I’d like to make a few points:
Firstly, call me a cynic, but I think the desal plant go-ahead had a lot more to do with the State Govt attempting to placate private interests involved in the project than any foresight as regards to climate change (CC). The “carbon cost” of constructing, and then running the desal plant will hardly be a good thing in terms of carbon emmisions (however many trees are planted or green energy bought to offset the impact. The idea that you can forget about Co2 emmisions involved in manufacture and operation, and simply throw money at carbon credits in order to make it “green”, is not exactly the imaginative approach govts need to take at this time, but I digress.) What happened to recycling?
Secondly, the reason it is beyond the capacity of our social institutions to deal with CC because they exist within an all-encompassing socially-irrational economic institution! Not only does “co-operative” not compute, neither does the very notion of a “society” or “social interests”.
The defining feature of social and economic organisation that has permitted climate change to become a larger and larger problem is the capitalist system, namely the primacy of profit-making above rational social planning. As you point out, any possibility of maintaining the former with the latter with respect to climate-change evaporated about 30 years ago. It is arguably no surprise that no action was taken at that crucial time, given the obvious influence the profit system has on the political sphere.

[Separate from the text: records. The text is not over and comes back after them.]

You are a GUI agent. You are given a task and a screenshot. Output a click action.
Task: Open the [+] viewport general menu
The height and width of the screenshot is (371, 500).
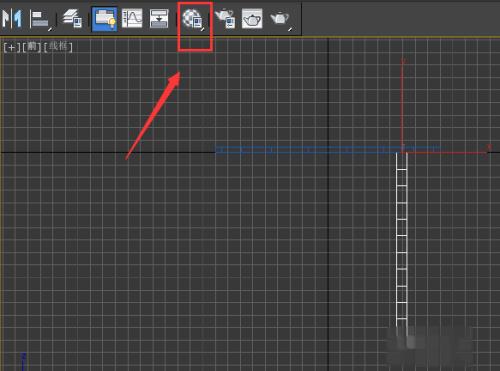[12, 47]
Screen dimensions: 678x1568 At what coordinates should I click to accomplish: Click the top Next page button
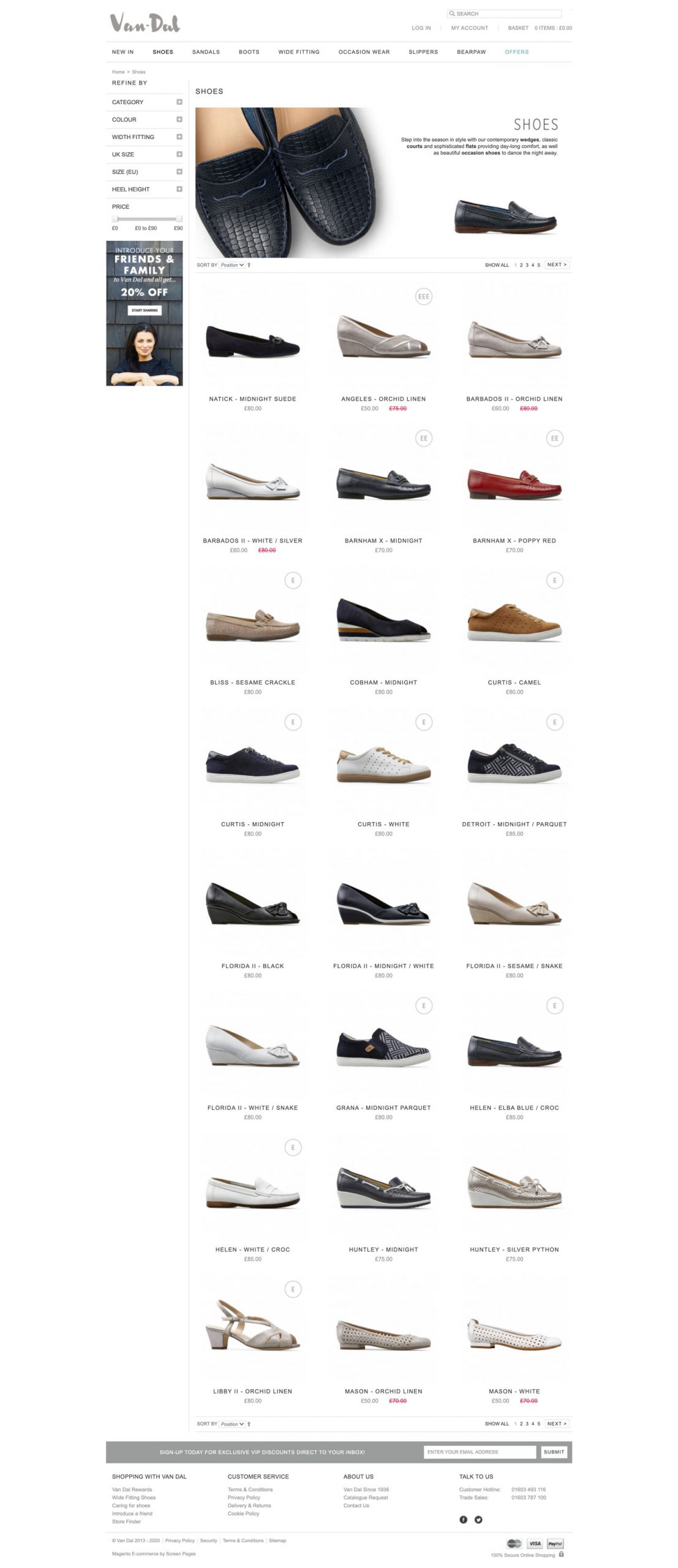click(x=557, y=265)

Basically, the issue of Climate Change presents itself as the failure a system that privileges short-term profit to deal with a serious long-term social and environmental problem. It is a blatantly socially and environmentally irrational way of organising. The first step to solving it will be understanding that “teh economy” is a means to society’s ends, rather than the other way around. Which by necessity means popular control, rather than consensual regulation of a profit-system, a band-aid solution at best.
The biggest ideological challenge (in both capitalist responses to CC and towards non-capitalist responses) will be the anti-government, free-market worshippers and faux-intellectuals, whose ideals do not even admit to the existence of society, let alone problems that might face it.

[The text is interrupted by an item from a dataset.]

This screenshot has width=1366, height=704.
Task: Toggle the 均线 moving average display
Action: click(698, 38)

We may see more dictatorships in a world gripped by the effects of climate change, but it will not be a result of dire need to solve the problem, but the dire need to save the system that is causing the problem.
I hope I haven’t sounded too dogmatic. I suppose one is bound to when capitalism or profit is mentioned more than once, such is the evilness of referring to them without adoration or respect.

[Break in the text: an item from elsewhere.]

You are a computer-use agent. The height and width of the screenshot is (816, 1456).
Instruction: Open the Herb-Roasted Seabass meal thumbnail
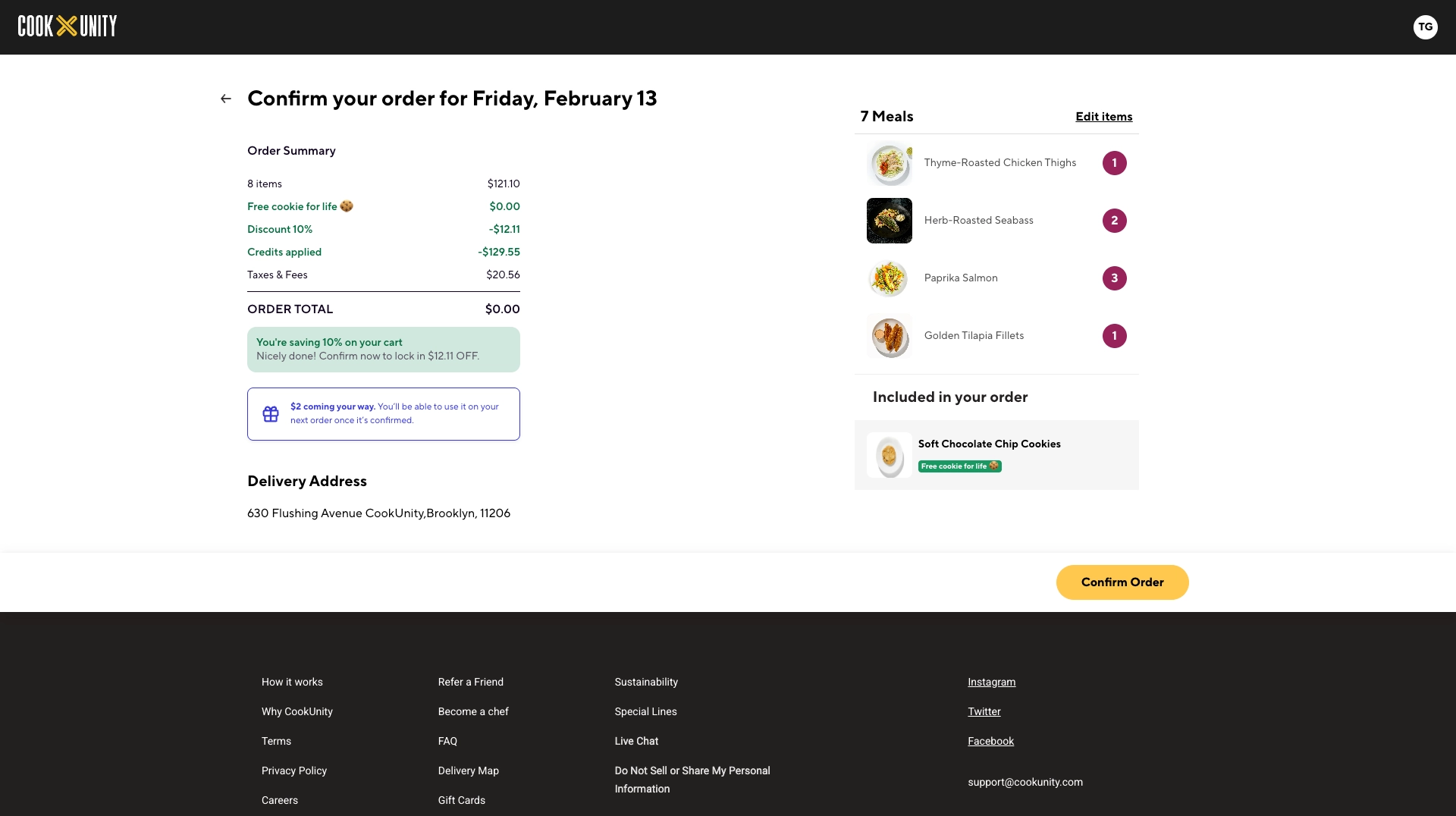point(890,221)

Comment by paul b — November 20, 2007 #
“If people truly believed the IPCC’s findings … the situation would be regarded as critical. There would be calls for governments of national unity and so on.”
Now that a tipping point in awareness of the problem has been reached this may well become possible. It takes time to sink in. It takes time for each individual to overcome their own “denial.” It takes time to break down traditional alignments to enable the emergence of new ways of thinking.
I agree that the awareness of urgency has not has not yet fully caught on. But it must.
Comment by Charlie Bradley — November 21, 2007 #
[…] Say NO to Drugs November 22, 2007 at 7:29 am | In Ethical questions, God bothering, Justice, Law, Leftism, Living with Nature, The War On Terror, green Hypocrites, international politics, the Law | Tags: Greenism, Ken Lovell, Mileneran cults Elijah cited a rather long leftist rant by Ken Lovell about the evils of climate change and of the evil of our response to the Jihadists. I just could not resist giving it a quick Fisk the post is from here if you want to check out more “words of wisdom” form it’s author. and in fairness to Lovell I have posted my response as a comment to his post as well as making it into a post here. […]
Pingback by Say NO to Drugs « Iain Hall — November 22, 2007 #
Yes thanks for the comment Ian but it was rather long, doncha think? Folks if you want to read Ian’s own post in response to mine, the link’s in the trackback above ^^.